*** Opening MATERIAL TO PROCESS ***

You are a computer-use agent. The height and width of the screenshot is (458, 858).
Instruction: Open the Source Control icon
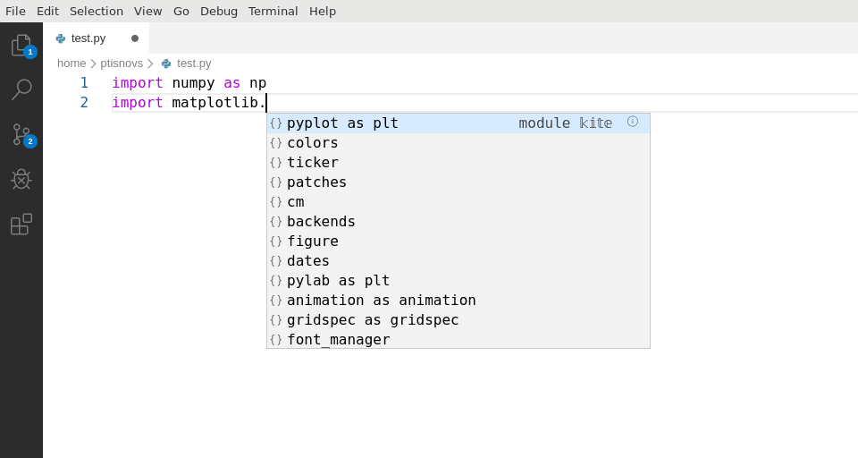tap(21, 135)
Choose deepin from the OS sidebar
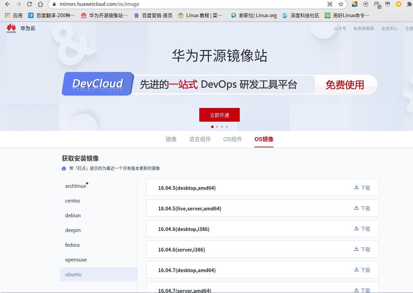 [x=73, y=230]
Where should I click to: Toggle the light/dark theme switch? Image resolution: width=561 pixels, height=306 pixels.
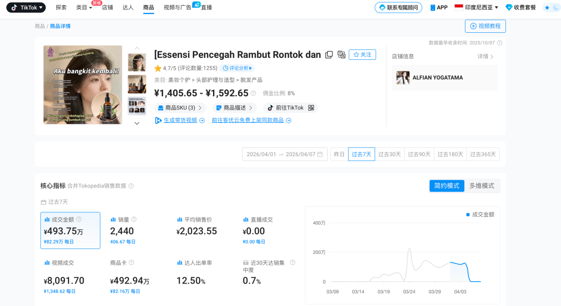(x=550, y=7)
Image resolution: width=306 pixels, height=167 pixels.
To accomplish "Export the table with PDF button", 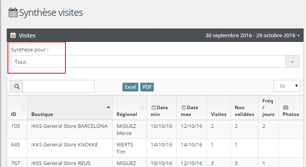I will 147,87.

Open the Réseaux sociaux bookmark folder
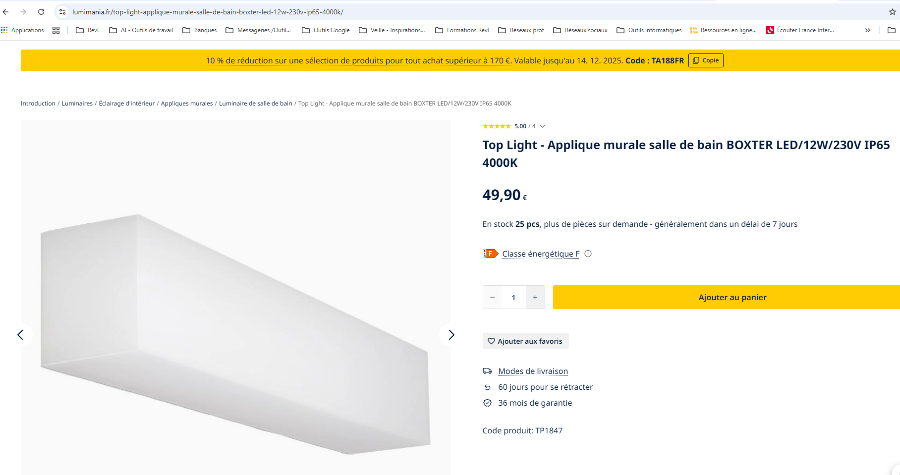[580, 30]
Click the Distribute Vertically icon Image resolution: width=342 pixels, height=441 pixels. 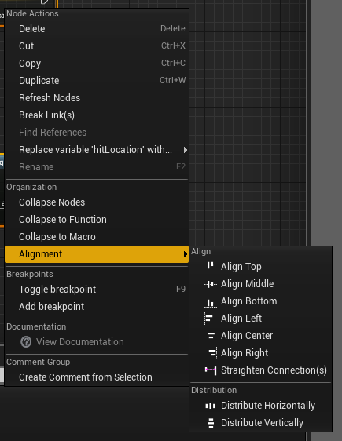pos(211,423)
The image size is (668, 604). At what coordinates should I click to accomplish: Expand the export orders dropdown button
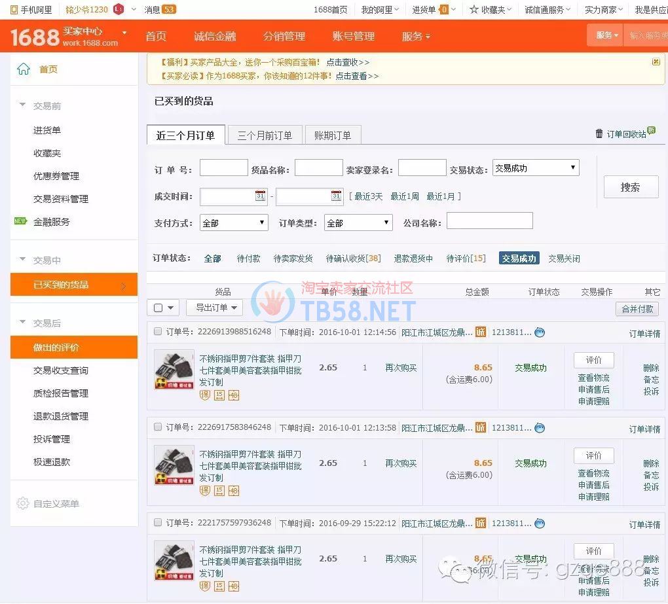point(215,308)
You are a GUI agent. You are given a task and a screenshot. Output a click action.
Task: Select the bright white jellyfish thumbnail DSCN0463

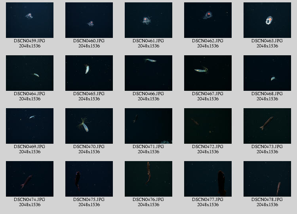click(x=267, y=20)
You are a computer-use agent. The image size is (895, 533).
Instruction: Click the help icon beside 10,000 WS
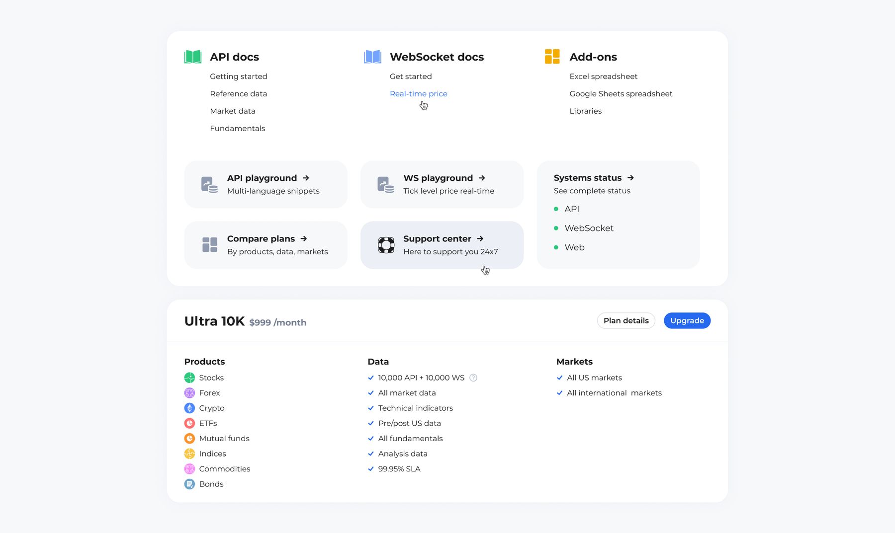tap(473, 378)
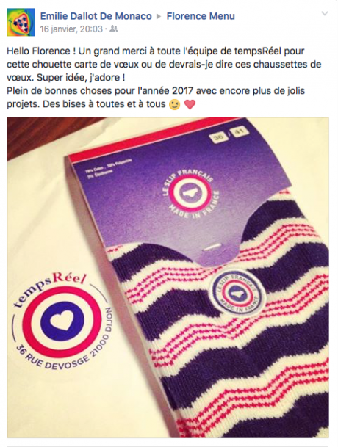This screenshot has width=338, height=447.
Task: Click the size 36 label on the packaging
Action: click(x=218, y=137)
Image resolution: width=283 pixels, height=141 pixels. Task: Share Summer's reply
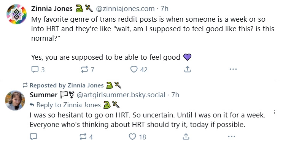pyautogui.click(x=186, y=136)
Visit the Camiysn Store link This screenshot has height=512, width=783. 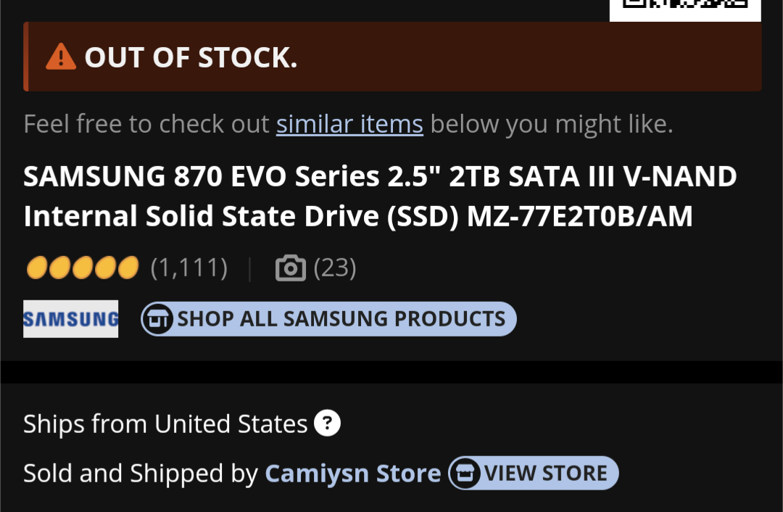[352, 473]
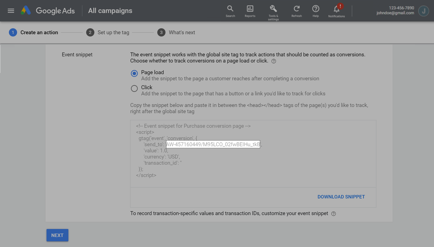The image size is (434, 247).
Task: Select the Click radio option
Action: click(x=134, y=88)
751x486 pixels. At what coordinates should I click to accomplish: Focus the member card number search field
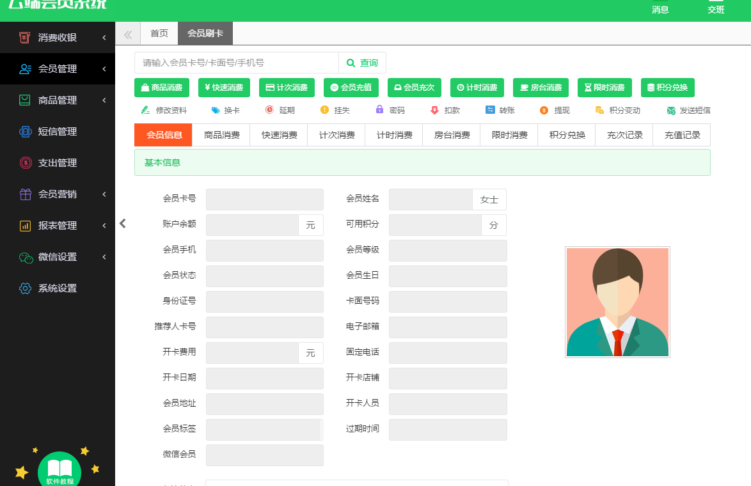tap(237, 63)
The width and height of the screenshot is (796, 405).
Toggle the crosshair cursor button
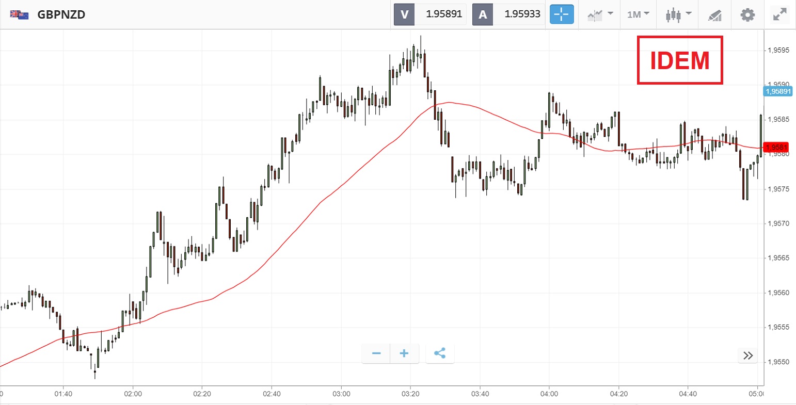click(x=562, y=14)
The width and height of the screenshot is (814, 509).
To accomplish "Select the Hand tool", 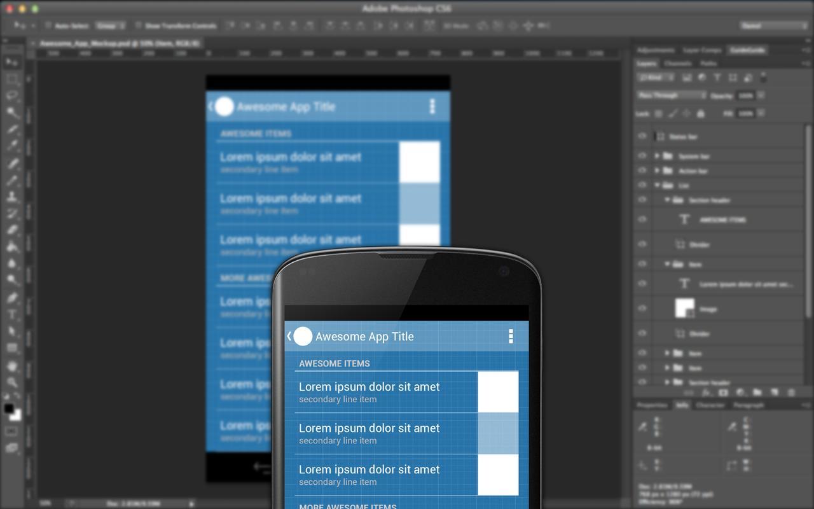I will point(12,365).
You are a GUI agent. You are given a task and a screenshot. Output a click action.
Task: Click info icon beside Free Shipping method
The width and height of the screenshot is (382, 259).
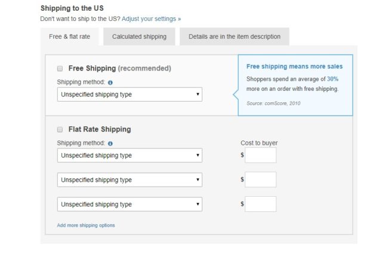(x=110, y=83)
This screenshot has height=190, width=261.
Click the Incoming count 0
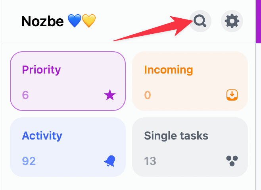click(x=148, y=95)
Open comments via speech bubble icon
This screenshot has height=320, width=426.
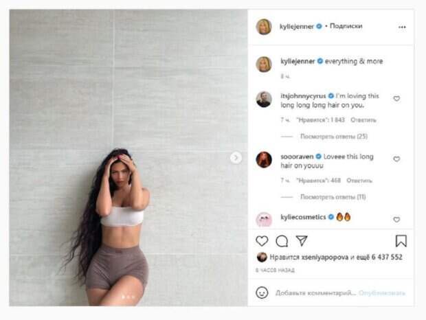(x=282, y=241)
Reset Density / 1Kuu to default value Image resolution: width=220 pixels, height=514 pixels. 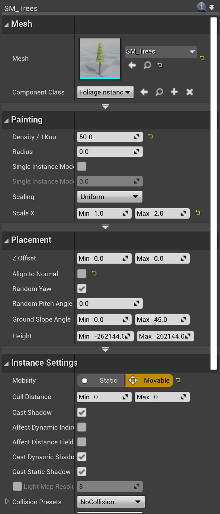151,136
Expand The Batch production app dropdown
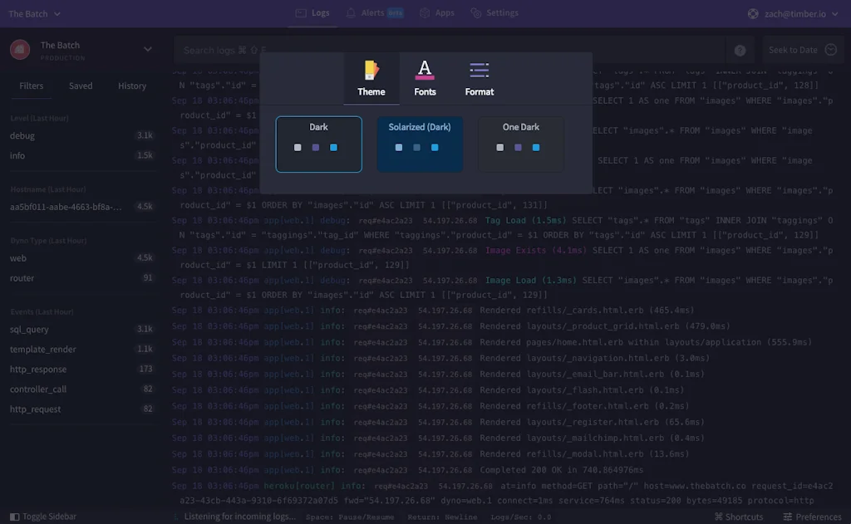 coord(148,50)
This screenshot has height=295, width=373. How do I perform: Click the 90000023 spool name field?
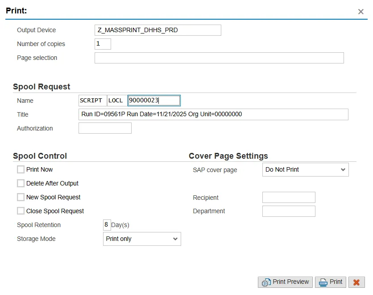pyautogui.click(x=153, y=101)
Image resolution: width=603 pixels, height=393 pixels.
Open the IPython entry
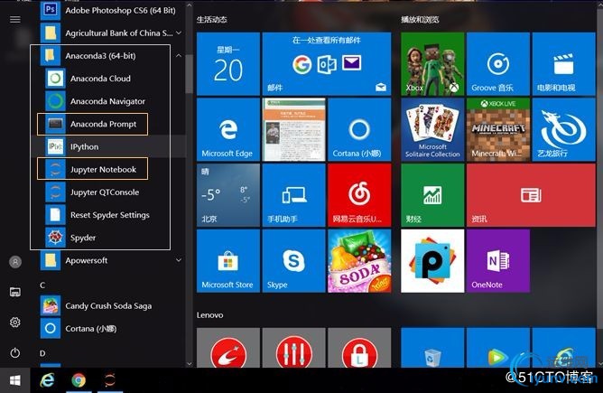(x=84, y=146)
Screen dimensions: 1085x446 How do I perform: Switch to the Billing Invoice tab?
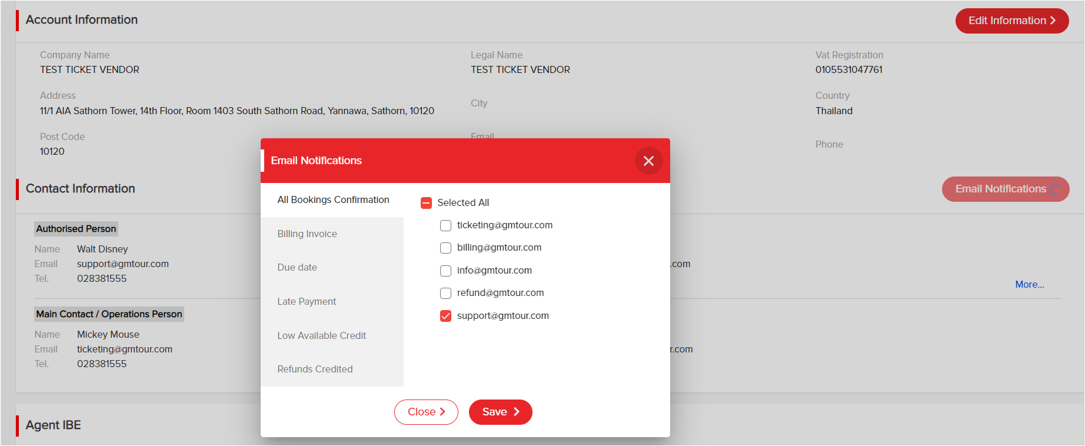(332, 234)
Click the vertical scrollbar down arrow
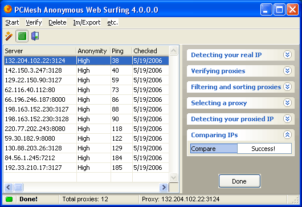The height and width of the screenshot is (207, 302). click(x=173, y=177)
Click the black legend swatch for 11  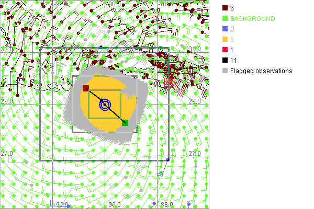coord(225,60)
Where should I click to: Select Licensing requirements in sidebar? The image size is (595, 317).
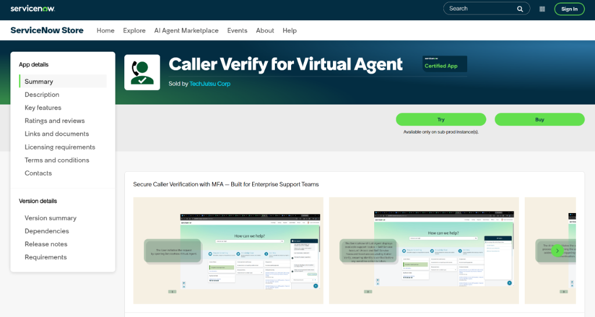click(x=60, y=147)
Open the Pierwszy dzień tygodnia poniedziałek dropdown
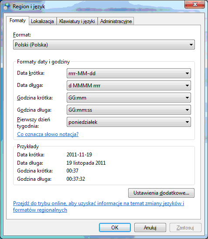The height and width of the screenshot is (239, 208). (x=129, y=122)
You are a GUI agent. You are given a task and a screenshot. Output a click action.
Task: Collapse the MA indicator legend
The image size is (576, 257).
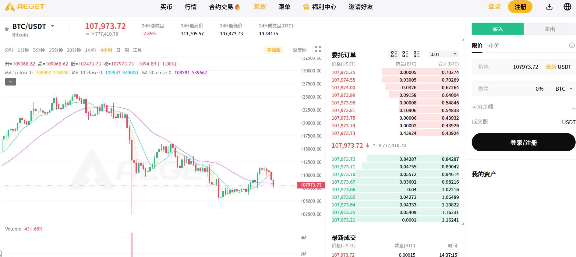pos(11,82)
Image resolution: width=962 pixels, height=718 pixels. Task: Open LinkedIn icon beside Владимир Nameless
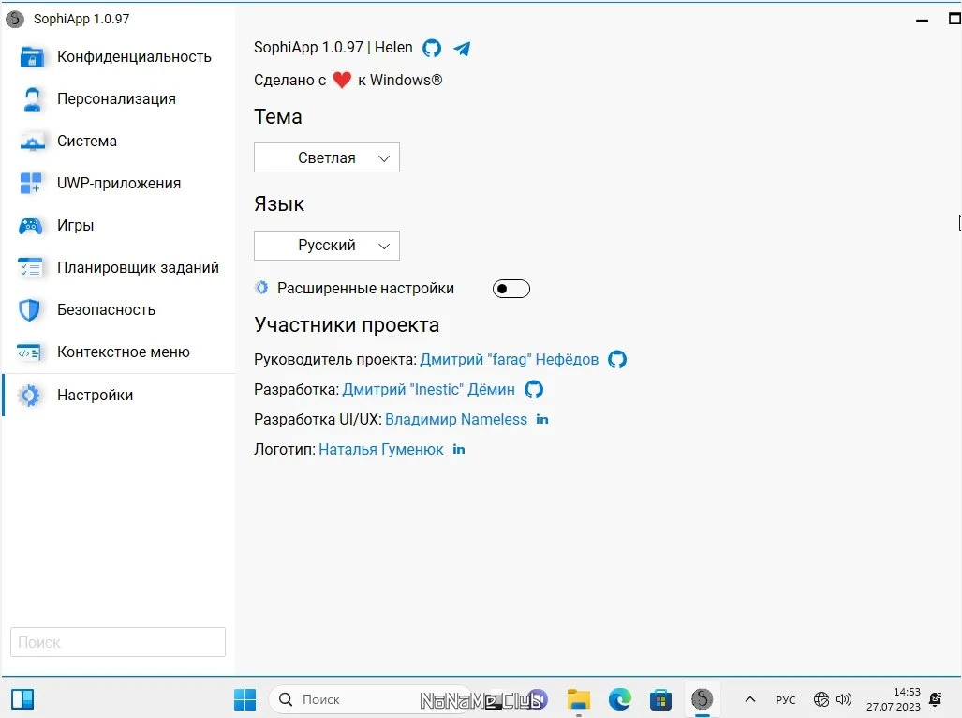[x=542, y=419]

*** Closing MATERIAL TO PROCESS ***

Only a number is expected: the count of lines in the entries that include the string "computer".

§ **RESPONSE AREA**
2